昨年日本では火山噴火が相い次ぎました。3月の有珠山に続いて、6〜8月には三宅島、9、10月には北海道駒ヶ岳が噴火しました。有珠山や三宅島の噴火では事前に的確な火山情報が出され、住民の避難が整然と行われたことは不幸中の幸いでした。残念ながら地震の場合にはまだそのような的確な直前情報を出せる状況にはありません。何と言っても、地震現象そのものが確率的な要素を持っている上に、地震の繰り返し間隔を超えた観測データが少ないためです。

 とはいえ、近代的地震観測が始まってから1世紀が経ちました。1世紀という長さは地質学的時間から見ればほんの一瞬に過ぎませんが、地震の再来間隔から見れば十分意味のある時間長です。海溝沿いのプレート間地震では同じ場所で大地震が再来し始めています。

 ここ数年、情報センターのスタッフを中心に、地震研究所保有の古い地震記録を整理し利用者が手軽にコピーできるようマイクロフィルム化してきました。総数約20万枚です。検索システムとともに近く公開する予定です。最近の画像処理技術の進歩により、こみ入ったアナログ波形でも精度良くデジタイズすることが可能になってきましたので、古地震記象は過去の地震の起こり方を調べる上で強力なデータになるものと期待されます。
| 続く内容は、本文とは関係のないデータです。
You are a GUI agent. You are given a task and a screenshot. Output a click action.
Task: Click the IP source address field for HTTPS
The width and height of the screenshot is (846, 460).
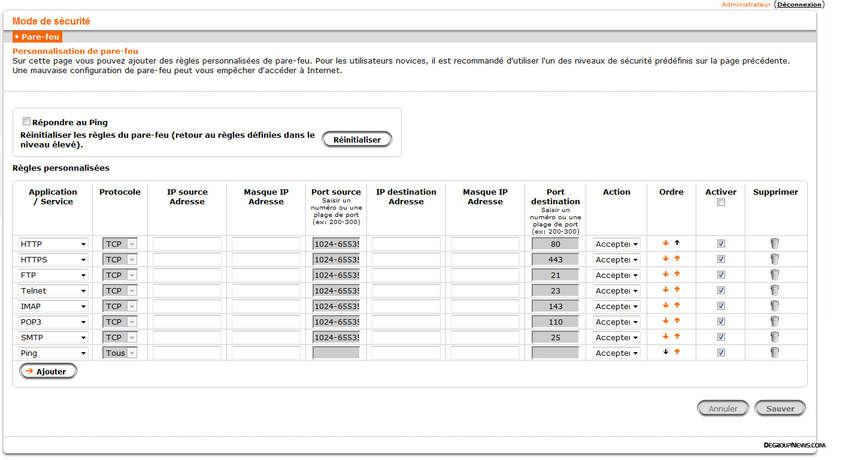(186, 260)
 20世紀に日本で起こった甚大被害地震(犠牲者千人以上)は、1923年の関東大地震から1995年の兵庫県南部地震まで9回を数えます。その前の世紀はどうだったかと理科年表を見たところ、明治三陸地震津波を含めて8回、さらにその前の世紀は元禄の関東地震など7回ありました。要するに甚大被害地震は世紀単位で見る限り一向に減っていない、むしろ増えているということです。関東大地震を契機として設立された本研究所に勤務する者として、21世紀こそは地震災害の軽減、とりわけ甚大被害地震をなくすことに少しでも貢献できればと願う次第です。